| Short exercise |
Translate this sentence from the passage on thinning out a wine cellar into Spanish: "When I sold some Rhys I lost between 20-40% of the value."

I think that part of the point is that once you have a couple thousand bottles you end up in that category whether you like it or not.

I’ve been rebalancing the cellar over the last few years and taking a pretty jagged haircut on almost everything that wasn’t blue chip, or close to it, Burgundy or Rougeard. I think the point is, and to use a recent example, if you have a bunch of Cayuse and you need to sell to create space or rebalance then you won’t get your money back. When I sold some Rhys I lost between 20-40% of the value. I needed the cellar space and had more than I wanted to drink, so I had to just shrug and move on. I have a bunch of Baudry that is pretty much worthless (for now) on the market (although, I bet Pascaline would buy it from me) and this is my version of German riesling.

The key advice is to limit what you buy of most wines to what you will reasonably drink in a given time period as there won’t be any residual value left in them.

| Given entries |
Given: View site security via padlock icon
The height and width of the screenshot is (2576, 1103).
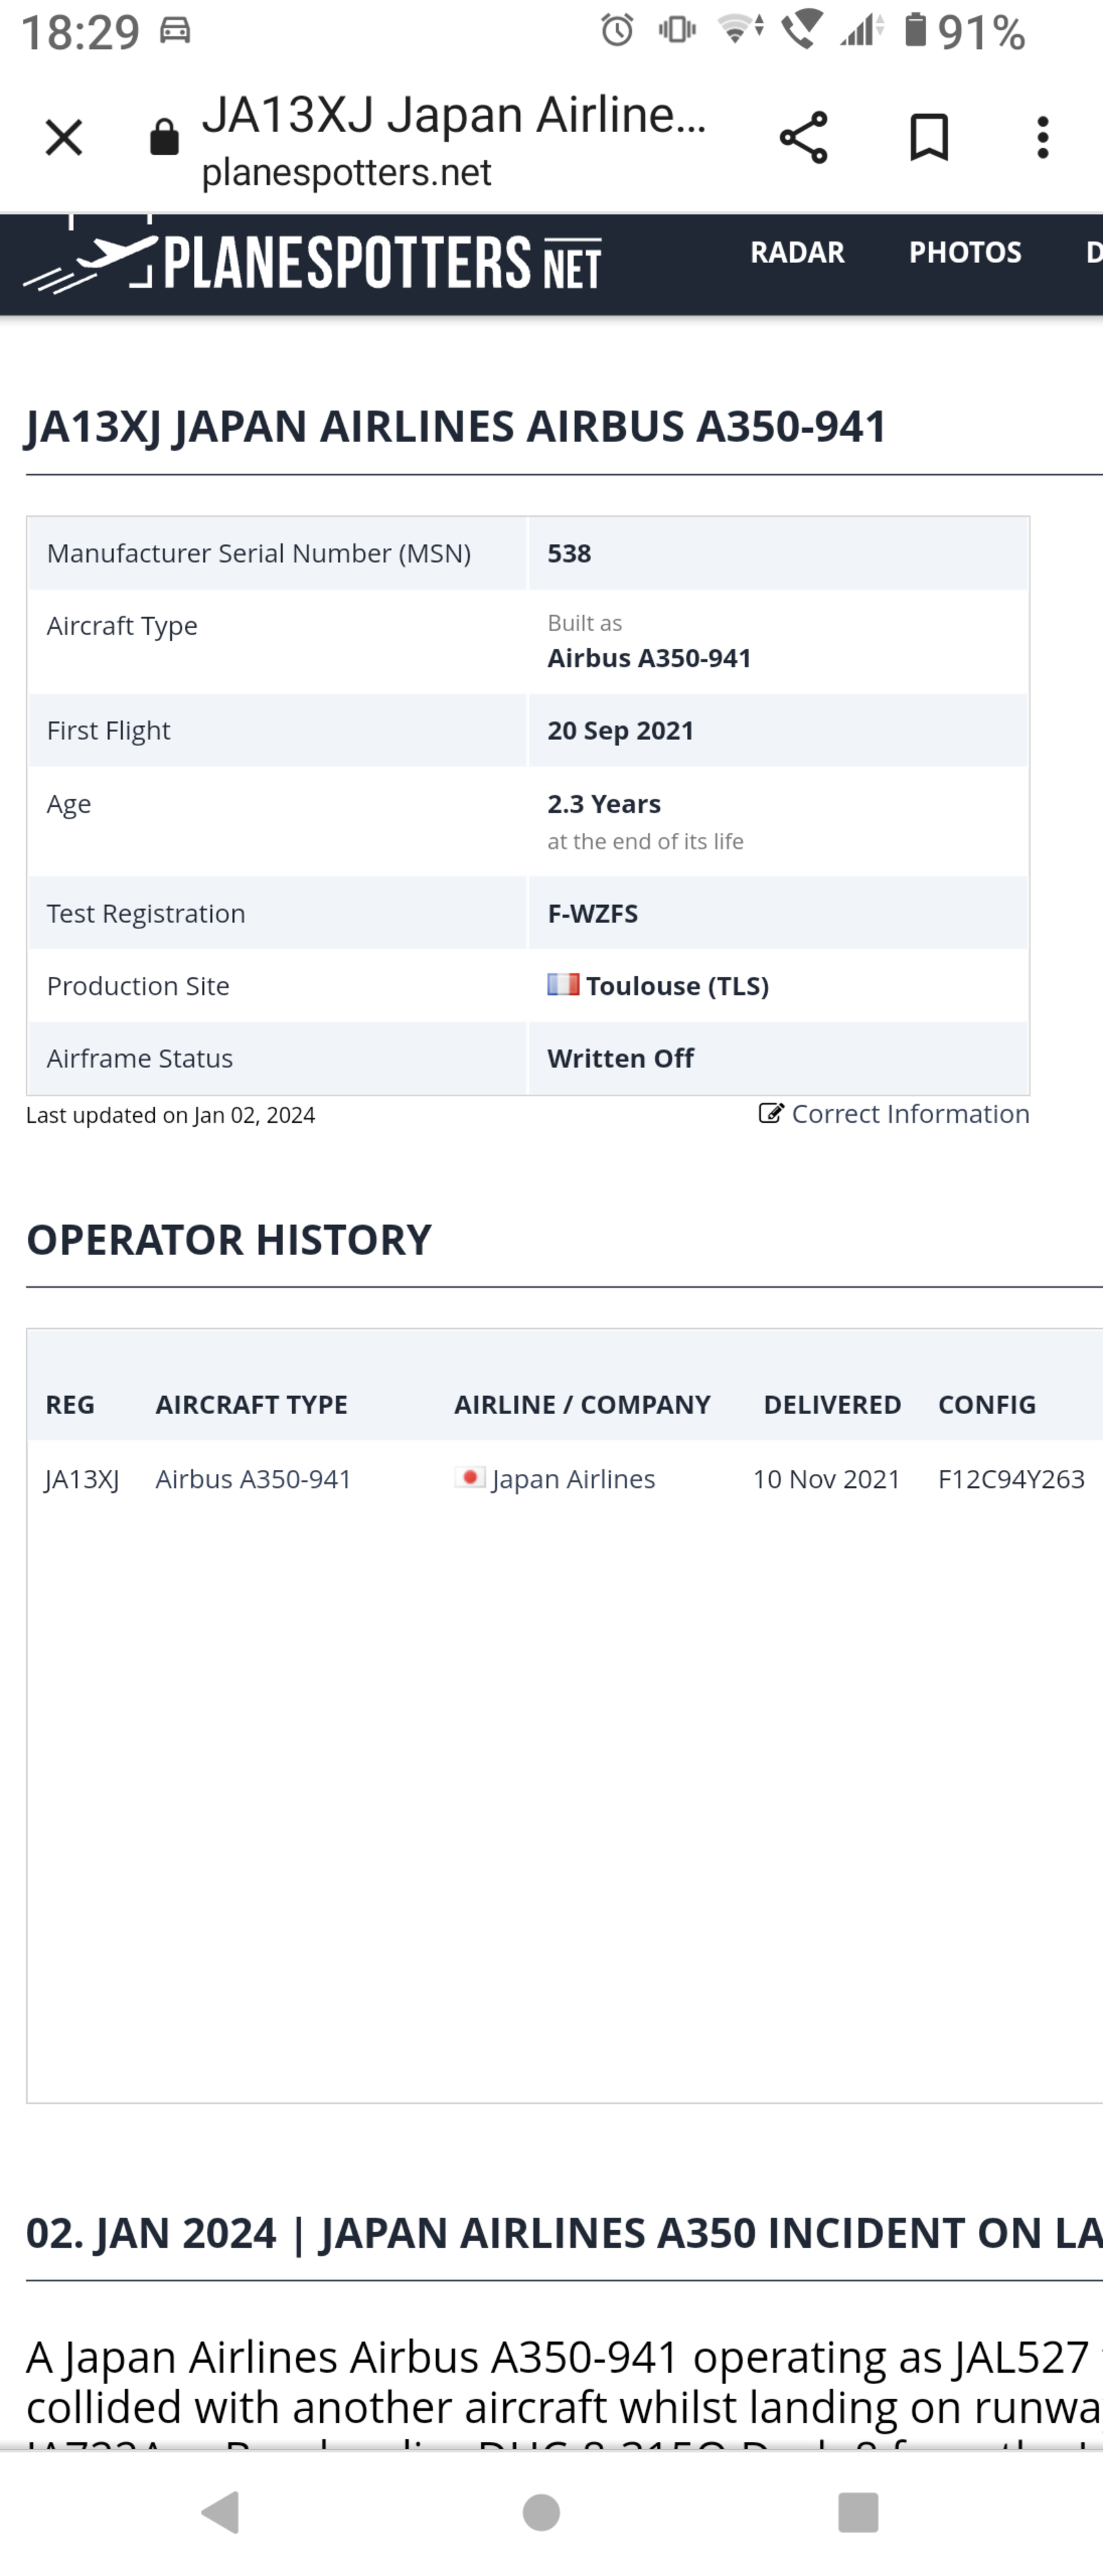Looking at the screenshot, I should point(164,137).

---

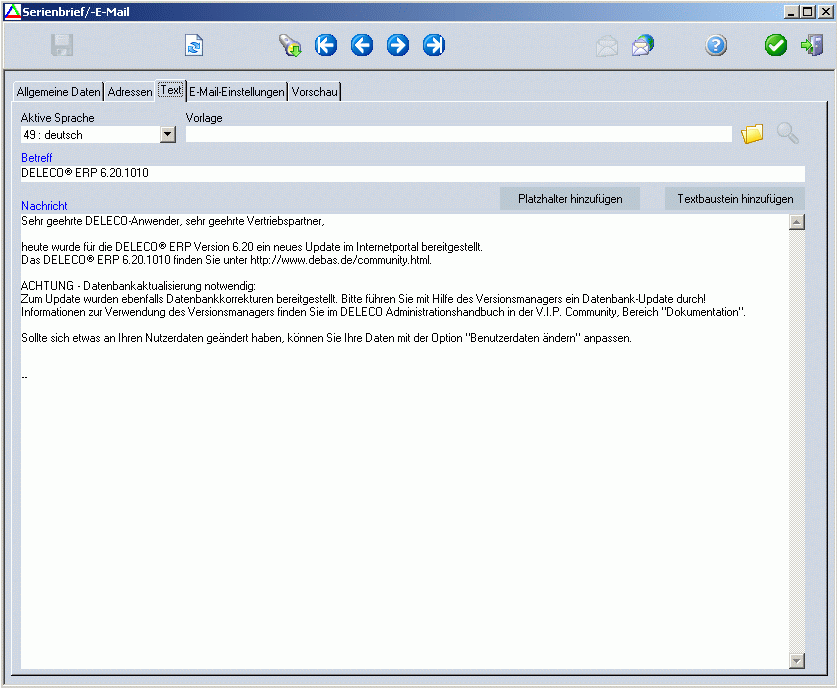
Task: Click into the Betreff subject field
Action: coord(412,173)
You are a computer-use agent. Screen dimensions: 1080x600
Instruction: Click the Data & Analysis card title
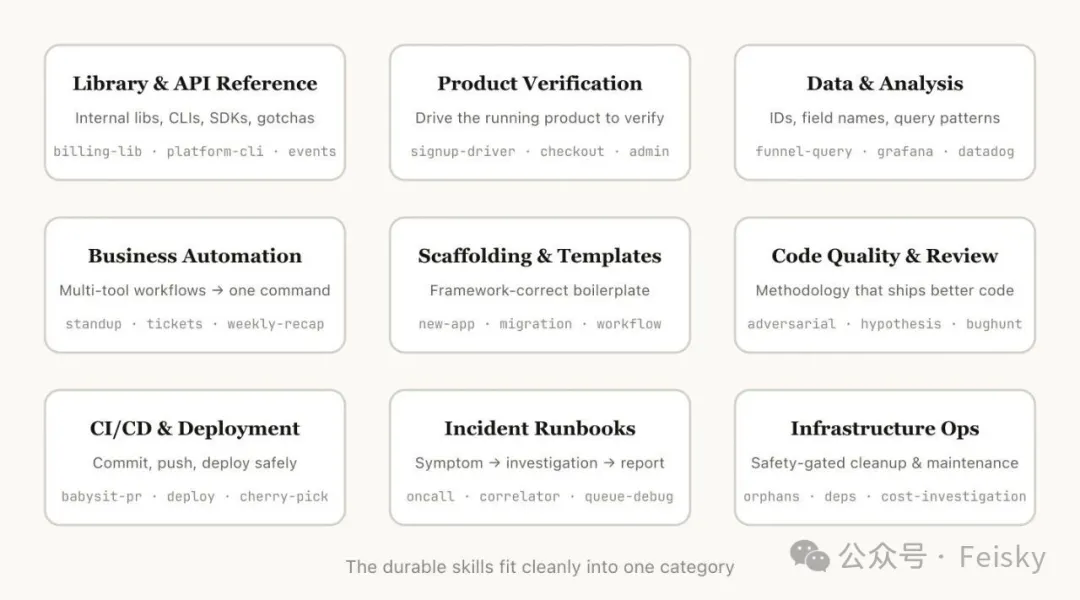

* * *

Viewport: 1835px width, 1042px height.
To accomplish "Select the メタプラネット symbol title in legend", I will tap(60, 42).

| Solved problem |
Cuando vendí parte de mi Rhys, perdí entre el 20 y el 40 % del valor.